A major challenge in bioprinting remains the development of optimal bioinks. Bioinks, composed of biomaterials, cells, or their combinations, are essential for the fabrication of structurally stable and biologically functional constructs. Despite significant technological advancements, designing bioinks that simultaneously satisfy mechanical, rheological and biological requirements remains complex. Ongoing research is therefore directed toward the development of novel bioink formulations and the establishment of standardized evaluation methods. A notable study introduced a method for assessing bioink shape fidelity by analyzing filament fusion and collapse behavior in 3D-printed structures, providing valuable insight into bioink suitability for specific applications (149).

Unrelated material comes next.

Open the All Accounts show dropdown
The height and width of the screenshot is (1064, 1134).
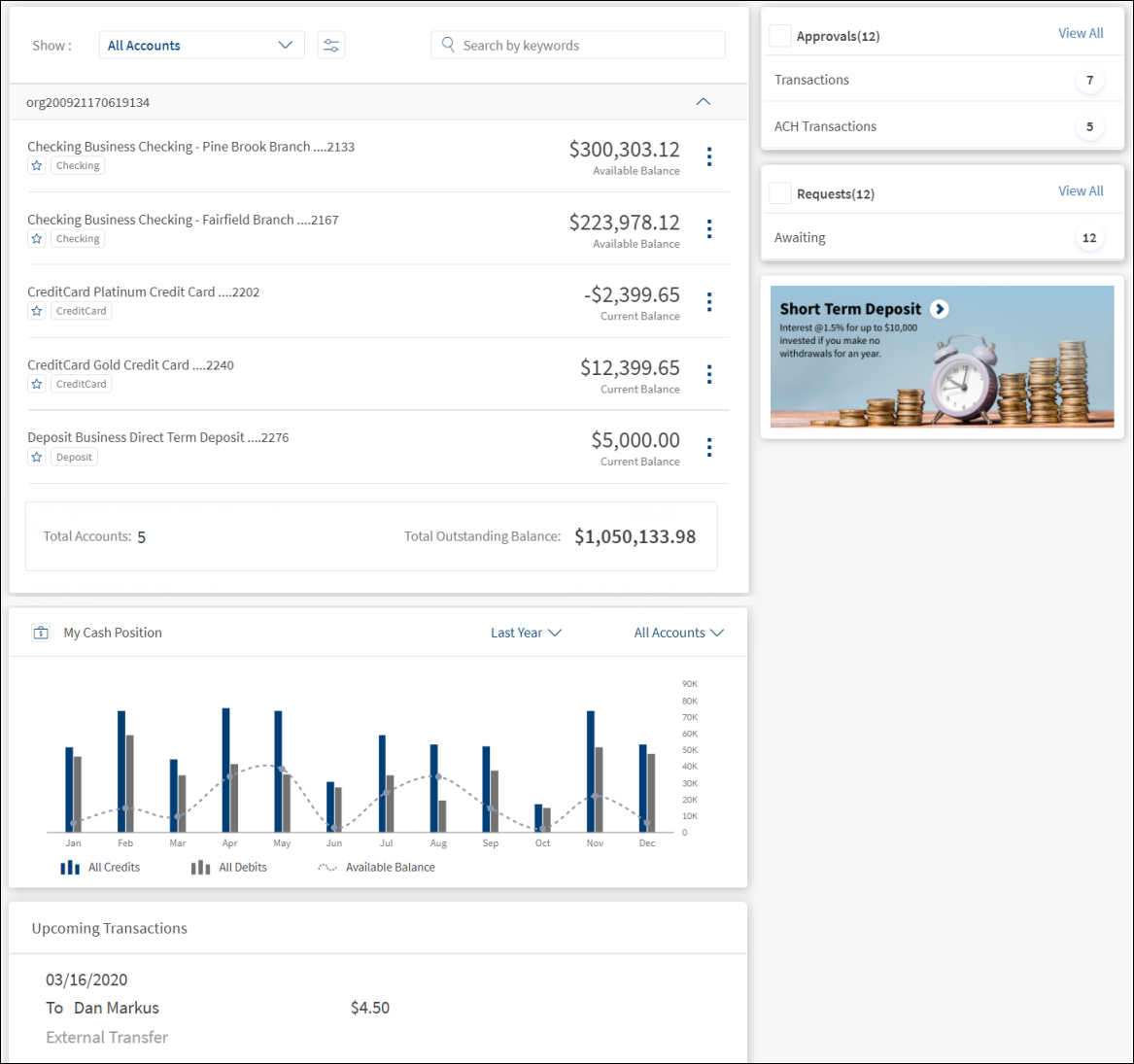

Of note, the translation of bioprinted cartilage constructs from laboratory research to routine clinical practice will depend on overcoming several technological and regulatory barriers. Although promising results have been demonstrated in vitro and in preclinical animal models, large-scale clinical implementation requires rigorous evaluation of safety, long-term functionality and reproducibility. Regulatory approval processes for bioprinted tissues are particularly complex as these constructs combine living cells, biomaterials and manufacturing technologies, placing them at the intersection of medical devices, biologics and advanced therapy medicinal products. Current regulatory frameworks from agencies such as the US Food and Drug Administration (FDA) and the European Medicines Agency (EMA) require extensive preclinical validation, standardized manufacturing protocols and controlled clinical trials before approval can be granted. Considering the current pace of technological development and ongoing preclinical studies, initial human trials of MSC-laden bioprinted cartilage constructs may become feasible within the next ~5-10 years, while broader clinical adoption is expected to take longer, depending on progress in regulatory approval, manufacturing standardization, and construct maturation (147,150,151). Continued advancements in bioink development, printing resolution, construct maturation, and regulatory standardization will therefore play a crucial role in accelerating the translation of cartilage bioprinting technologies into clinical therapies (134,135,152).

Bioprinting provides a powerful platform for the fabrication of functional cartilage tissues through precise control of cells and biomaterials. The use of iPSCs as a patient-specific and readily available cell source further enhances the translational potential of this approach. By rationally designing bioinks with appropriate mechanical properties, incorporating specific growth factors and using cues from the native ECM, it is possible to effectively direct iPSC differentiation toward a chondrogenic lineage. To achieve long-term functional outcomes, strategies aimed at enhancing the lubrication properties of regenerated cartilage are also essential. These may include the incorporation of fluid-filled microchannels or HA within the bioprinted construct to better replicate the native joint environment. Although critical challenges remain, including the optimization of vascularization and ensuring long-term structural stability, continued research in this field holds substantial promise for the development of personalized and effective therapeutic strategies for cartilage regeneration.